Mamãe também levantou da cama e se ajoelhou em minha frente.
- Porque você merece saber sobre si mesma – mamãe segurou minhas mãos junto com o papai – e porque isso é um segredo que você precisa aprender a manter. Se descobrirem, vão te olhar com outros olhos, vão achar que você só serve para ser mandada.
- Mas eles não tem provas de que eu fui feita em laboratório, então como eles descobririam?
- Há algumas formas. O método mais comum é o envenenamento. Como homúnculos são imunes a venenos comuns, basta-lhe dar algo envenenado e ver como irá reagir – papai explicou – Portanto, tome cuidado com isso. Pode haver momentos que você precisará fingir fraqueza.
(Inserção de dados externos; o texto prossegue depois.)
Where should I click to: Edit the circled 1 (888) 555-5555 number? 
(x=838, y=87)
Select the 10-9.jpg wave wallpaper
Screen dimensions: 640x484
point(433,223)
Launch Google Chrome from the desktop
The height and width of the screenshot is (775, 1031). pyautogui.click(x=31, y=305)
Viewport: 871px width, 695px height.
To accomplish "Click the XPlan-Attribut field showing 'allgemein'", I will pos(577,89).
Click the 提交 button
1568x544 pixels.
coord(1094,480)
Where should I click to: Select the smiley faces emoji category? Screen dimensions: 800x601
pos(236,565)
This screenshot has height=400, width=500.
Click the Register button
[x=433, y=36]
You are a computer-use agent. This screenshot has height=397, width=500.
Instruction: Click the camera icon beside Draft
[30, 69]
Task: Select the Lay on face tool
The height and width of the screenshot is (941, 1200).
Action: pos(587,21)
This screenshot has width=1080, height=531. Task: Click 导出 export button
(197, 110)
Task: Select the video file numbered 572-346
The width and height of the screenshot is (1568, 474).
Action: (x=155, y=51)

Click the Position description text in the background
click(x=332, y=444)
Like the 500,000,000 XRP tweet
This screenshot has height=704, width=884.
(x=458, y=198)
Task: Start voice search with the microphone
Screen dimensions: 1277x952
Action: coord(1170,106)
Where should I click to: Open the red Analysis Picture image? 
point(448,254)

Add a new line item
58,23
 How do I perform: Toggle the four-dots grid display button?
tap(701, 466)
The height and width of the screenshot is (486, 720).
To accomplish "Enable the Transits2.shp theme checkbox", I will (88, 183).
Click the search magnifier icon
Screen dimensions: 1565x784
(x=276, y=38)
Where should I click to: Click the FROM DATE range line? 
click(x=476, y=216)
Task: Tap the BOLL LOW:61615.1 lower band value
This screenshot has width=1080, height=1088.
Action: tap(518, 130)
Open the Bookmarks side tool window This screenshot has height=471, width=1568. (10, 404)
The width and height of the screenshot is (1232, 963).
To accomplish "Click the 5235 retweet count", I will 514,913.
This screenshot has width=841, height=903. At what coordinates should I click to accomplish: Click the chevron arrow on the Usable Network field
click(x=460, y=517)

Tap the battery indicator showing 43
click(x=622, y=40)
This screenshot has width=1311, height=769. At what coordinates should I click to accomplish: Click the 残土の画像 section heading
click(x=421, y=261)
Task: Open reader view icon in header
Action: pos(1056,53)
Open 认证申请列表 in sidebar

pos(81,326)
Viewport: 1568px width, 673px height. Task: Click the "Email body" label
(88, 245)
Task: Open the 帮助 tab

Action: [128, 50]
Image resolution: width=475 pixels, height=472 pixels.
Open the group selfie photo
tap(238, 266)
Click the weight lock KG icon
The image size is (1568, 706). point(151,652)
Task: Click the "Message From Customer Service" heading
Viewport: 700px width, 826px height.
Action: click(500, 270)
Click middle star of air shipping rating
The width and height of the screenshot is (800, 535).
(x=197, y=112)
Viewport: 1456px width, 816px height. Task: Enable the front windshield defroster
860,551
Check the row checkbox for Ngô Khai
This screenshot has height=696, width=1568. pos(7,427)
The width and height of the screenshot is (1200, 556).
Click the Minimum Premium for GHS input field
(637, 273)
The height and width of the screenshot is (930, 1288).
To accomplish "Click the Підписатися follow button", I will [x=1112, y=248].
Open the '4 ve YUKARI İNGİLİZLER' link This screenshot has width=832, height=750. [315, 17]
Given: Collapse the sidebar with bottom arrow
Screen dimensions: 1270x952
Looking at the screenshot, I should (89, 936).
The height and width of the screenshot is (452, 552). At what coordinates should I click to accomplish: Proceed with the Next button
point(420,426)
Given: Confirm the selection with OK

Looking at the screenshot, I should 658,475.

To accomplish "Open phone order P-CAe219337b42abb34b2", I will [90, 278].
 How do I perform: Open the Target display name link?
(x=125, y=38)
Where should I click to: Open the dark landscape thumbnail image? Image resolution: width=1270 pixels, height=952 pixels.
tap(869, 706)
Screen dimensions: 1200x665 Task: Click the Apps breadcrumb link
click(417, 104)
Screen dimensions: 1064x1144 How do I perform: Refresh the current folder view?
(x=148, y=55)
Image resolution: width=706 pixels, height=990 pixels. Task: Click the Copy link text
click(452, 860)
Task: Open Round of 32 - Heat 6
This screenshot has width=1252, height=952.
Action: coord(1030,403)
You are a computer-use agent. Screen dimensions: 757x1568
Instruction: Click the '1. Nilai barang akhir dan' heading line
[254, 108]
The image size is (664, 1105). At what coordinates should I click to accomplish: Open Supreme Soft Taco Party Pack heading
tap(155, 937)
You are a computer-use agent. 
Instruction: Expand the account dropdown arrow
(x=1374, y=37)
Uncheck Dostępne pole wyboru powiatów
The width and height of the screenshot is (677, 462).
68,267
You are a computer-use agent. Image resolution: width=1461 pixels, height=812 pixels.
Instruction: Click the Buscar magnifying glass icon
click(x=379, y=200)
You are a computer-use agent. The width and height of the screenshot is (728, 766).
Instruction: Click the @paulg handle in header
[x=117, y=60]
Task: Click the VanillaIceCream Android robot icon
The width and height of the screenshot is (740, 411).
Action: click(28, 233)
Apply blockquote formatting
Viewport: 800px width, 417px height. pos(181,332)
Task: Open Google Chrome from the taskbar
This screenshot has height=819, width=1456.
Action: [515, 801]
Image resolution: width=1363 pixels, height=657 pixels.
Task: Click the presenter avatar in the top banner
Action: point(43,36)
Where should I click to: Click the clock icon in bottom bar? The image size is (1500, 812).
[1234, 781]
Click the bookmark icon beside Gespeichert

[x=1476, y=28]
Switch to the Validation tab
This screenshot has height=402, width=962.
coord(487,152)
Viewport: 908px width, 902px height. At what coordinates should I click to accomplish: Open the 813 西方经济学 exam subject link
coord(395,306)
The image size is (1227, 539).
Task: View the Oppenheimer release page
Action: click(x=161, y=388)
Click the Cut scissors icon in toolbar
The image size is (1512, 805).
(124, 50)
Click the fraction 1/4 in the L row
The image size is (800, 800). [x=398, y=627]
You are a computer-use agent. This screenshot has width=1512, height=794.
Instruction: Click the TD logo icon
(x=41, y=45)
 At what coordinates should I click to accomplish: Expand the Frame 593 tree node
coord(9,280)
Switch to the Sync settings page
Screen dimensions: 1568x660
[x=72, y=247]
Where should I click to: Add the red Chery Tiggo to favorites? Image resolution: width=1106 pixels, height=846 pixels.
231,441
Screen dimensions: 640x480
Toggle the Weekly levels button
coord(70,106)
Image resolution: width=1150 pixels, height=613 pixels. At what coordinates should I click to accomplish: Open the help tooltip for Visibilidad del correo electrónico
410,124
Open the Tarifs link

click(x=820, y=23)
Assenti com a cabeça para expressar meu entendimento.
- Filha, como você está se sentindo? – Mamãe perguntou.
- Mesmo eu não sendo humana que nem vocês, vocês ainda são meus pais, não é?
- Sim – eles responderam ao mesmo tempo.
- E vocês vão continuar sendo meus pais para sempre, não é?
- Claro.
- Então eu estou bem!
Em um movimento rápido, inclinei meu corpo para frente e abracei os dois ao mesmo tempo. Aliviados com a minha aceitação, mamãe e papai me abraçaram de volta. Agora que eu tinha assimilado melhor as informações sobre minha pessoa, eu estava feliz com essa revelação.
Enquanto eu abraçava meus pais, eu pensei “Uma homúnculo… que irado! Além de ter reencarnado em um mundo de fantasia, eu ganhei um corpo tão incrível! Talvez eu até possa me tornar uma maga cuja magia supera a de um ser humano! Tenho certeza que essa nova vida vai ser melhor do que a anterior!”